Comparison between manual and auto segmentation fusion results. The fusion results are showed on axial slices of T2 images of 5 patients (a through e)

Table 1 Evaluation of the semi-auto segmentation results

In addition, the improved local-PFS reduced the time complexity from O(n2) to O(25 × n) and segmentation time from 47 s to less than 1 s for a 512 × 512 FA image, which significantly improves the operational efficiency.

Discussion

Anatomical and functional MR images could be combined to detect the GTVs for gliomas radiotherapy.
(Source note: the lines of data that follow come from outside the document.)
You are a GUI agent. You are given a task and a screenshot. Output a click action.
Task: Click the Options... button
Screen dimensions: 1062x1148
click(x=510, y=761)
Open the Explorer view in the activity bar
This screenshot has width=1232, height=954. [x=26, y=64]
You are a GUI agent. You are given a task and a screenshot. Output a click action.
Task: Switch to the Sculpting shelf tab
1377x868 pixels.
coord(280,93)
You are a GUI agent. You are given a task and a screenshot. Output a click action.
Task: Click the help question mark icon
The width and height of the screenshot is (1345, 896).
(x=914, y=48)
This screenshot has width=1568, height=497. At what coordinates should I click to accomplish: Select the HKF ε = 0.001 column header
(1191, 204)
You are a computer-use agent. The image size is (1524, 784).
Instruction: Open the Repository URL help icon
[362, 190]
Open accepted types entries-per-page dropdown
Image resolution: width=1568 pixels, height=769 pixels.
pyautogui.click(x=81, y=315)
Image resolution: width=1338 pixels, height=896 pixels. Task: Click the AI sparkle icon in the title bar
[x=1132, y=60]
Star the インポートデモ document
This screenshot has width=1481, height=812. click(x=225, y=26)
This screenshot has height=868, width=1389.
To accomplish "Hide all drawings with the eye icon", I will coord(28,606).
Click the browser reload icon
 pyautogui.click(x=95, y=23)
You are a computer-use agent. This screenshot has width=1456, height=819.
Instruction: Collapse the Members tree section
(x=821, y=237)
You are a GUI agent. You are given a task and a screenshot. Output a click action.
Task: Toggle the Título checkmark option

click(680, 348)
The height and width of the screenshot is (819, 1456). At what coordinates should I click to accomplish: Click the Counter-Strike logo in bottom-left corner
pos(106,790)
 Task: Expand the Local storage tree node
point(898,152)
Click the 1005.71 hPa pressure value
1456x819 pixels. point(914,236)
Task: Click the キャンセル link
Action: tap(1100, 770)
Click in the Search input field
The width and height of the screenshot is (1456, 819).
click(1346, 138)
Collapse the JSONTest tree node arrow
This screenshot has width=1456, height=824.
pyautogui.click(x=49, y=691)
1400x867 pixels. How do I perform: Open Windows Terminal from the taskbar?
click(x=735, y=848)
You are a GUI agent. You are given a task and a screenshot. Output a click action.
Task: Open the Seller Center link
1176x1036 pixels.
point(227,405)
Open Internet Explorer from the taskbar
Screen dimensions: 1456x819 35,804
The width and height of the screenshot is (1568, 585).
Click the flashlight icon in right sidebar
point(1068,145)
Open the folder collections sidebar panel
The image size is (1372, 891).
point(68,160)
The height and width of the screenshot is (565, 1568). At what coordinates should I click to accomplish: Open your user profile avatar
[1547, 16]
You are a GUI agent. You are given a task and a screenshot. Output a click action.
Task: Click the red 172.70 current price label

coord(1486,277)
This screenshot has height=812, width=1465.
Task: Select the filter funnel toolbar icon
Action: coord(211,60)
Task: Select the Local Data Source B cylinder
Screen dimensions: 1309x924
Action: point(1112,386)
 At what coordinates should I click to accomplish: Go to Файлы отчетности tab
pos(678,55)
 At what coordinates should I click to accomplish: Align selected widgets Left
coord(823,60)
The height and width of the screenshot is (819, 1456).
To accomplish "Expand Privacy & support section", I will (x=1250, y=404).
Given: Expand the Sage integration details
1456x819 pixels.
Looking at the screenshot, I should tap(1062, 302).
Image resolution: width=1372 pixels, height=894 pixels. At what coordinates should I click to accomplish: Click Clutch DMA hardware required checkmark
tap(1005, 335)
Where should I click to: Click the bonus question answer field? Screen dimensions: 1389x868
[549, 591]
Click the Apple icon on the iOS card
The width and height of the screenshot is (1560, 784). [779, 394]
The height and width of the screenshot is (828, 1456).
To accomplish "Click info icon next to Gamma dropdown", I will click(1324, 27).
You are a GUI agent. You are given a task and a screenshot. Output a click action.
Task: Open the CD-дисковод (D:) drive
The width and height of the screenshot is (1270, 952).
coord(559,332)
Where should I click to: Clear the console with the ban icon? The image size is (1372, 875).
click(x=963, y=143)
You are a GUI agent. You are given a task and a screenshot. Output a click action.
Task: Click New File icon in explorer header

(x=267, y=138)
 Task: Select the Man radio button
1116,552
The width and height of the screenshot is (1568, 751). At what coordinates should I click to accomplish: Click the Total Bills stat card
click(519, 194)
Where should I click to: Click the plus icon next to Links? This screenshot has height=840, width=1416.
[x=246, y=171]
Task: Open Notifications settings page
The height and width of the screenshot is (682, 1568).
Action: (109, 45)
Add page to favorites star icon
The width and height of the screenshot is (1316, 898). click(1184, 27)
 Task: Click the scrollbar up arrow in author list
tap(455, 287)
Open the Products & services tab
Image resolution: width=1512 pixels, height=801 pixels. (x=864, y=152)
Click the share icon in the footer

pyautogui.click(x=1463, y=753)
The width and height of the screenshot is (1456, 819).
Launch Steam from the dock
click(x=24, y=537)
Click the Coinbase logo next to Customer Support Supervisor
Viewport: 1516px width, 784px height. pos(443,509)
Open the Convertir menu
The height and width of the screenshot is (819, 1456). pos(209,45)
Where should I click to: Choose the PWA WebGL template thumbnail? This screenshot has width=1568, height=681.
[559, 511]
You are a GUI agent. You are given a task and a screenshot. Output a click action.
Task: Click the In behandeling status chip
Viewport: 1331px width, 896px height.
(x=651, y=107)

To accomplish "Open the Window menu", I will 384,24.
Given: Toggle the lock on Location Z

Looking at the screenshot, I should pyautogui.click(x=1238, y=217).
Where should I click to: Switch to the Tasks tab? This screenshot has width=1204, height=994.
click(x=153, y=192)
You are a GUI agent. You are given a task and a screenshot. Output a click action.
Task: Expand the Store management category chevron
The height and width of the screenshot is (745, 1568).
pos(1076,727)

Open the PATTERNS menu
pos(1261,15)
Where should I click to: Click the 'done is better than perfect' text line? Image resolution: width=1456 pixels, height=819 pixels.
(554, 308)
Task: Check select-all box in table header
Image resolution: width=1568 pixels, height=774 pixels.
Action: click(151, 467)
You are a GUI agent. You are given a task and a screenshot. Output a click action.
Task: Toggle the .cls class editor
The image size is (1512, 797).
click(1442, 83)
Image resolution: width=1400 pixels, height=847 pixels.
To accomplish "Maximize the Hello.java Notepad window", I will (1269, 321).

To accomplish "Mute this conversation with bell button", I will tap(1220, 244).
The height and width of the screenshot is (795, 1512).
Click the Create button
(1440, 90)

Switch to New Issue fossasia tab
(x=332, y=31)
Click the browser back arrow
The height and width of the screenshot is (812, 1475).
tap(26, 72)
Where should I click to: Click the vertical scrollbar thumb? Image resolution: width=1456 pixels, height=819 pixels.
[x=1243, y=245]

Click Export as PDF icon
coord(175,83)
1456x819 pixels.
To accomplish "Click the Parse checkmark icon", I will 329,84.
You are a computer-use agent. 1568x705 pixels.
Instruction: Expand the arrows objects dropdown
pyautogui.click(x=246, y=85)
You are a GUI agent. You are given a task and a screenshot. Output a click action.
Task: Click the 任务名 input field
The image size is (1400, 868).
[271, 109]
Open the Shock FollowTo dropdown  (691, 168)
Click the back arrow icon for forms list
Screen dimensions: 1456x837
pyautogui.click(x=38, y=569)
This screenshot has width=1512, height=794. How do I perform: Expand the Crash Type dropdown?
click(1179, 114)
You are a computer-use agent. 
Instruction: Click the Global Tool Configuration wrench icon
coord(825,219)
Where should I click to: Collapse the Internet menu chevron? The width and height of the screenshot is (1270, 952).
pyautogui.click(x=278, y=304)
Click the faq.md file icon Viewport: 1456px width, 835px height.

Each parameter image has advantages in providing specific information and different image features. However, it is difficult to perform automatic segmentation on multi-parametric images with single method. In this study, a new potential field segmentation based algorithm was developed and applied with other post-processing approaches on multi-parametric MRI data including T1C, T2, ADC and FA to evaluate the feasibility. The results were satisfactory as compared to the ground truth.

Application of the new local-PFS method on FA images reduced the time complexity from O(n2) to O(25 × n) and ensured the comparable segmentation of image with original calculation of potential field. The combination with other post-processing approaches performed well on segmentation for multi-parametric images. For T1C, T2 and ADC, a series of morphological post-processing steps were added to make up for deficiencies. For FA images, local-PFS was employed to set the initial seed, and then region growing was used to complete the segmentation. In comparison with the current auto segmentation methods, most of which are based on machine learning technique, no training process is needed. The condition of tuning fewer parameters also improves the efficiency and robustness of the segmentation.

Segmentation quality measure with Q, DSC, Sensitivity and Specificity demonstrated that satisfactory results could be obtained with the new potential field segmentation based method. The standard deviation of the parameters (< 0.1) showed the robustness of the algorithm. However, the lowest four value of the five parameters appear in the evaluation of low-grade glioma segmentation, probably due to the lower contrast of image compared with high-grade glioma.

In this study, the synthesis of multi-parametric images provides a more accurate and comprehensive reference for GTV definition in radiotherapy. Single parametric image cannot show tumor sufficiently, fusion of multi-parametric images provides more useful information for accurate definition of GTV boundary in radiotherapy which helps in achieving the disease control and better protection of normal tissues at the same time.

It should also be pointed out that for the potential field segmentation algorithm, we only performed experiments on images of glioma patients, and no other body sites or tumor types have been studied. Moreover, the potential field segmentation has not been able to differentiate among neoplasm and edema [30, 31]. Identification of tissues that are likely to progress to neoplasm is also a potential subject for future studies.

Conclusions

Efficient and automatic segmentation of the GTVs for glioma tumors can be achieved with the new potential field segmentation based multi-parametric MRI segmentation approach which has the potential to accurately segment the tumor regions for target definition in radiotherapy. Further evaluation is needed with more data from glioma patients before clinical application.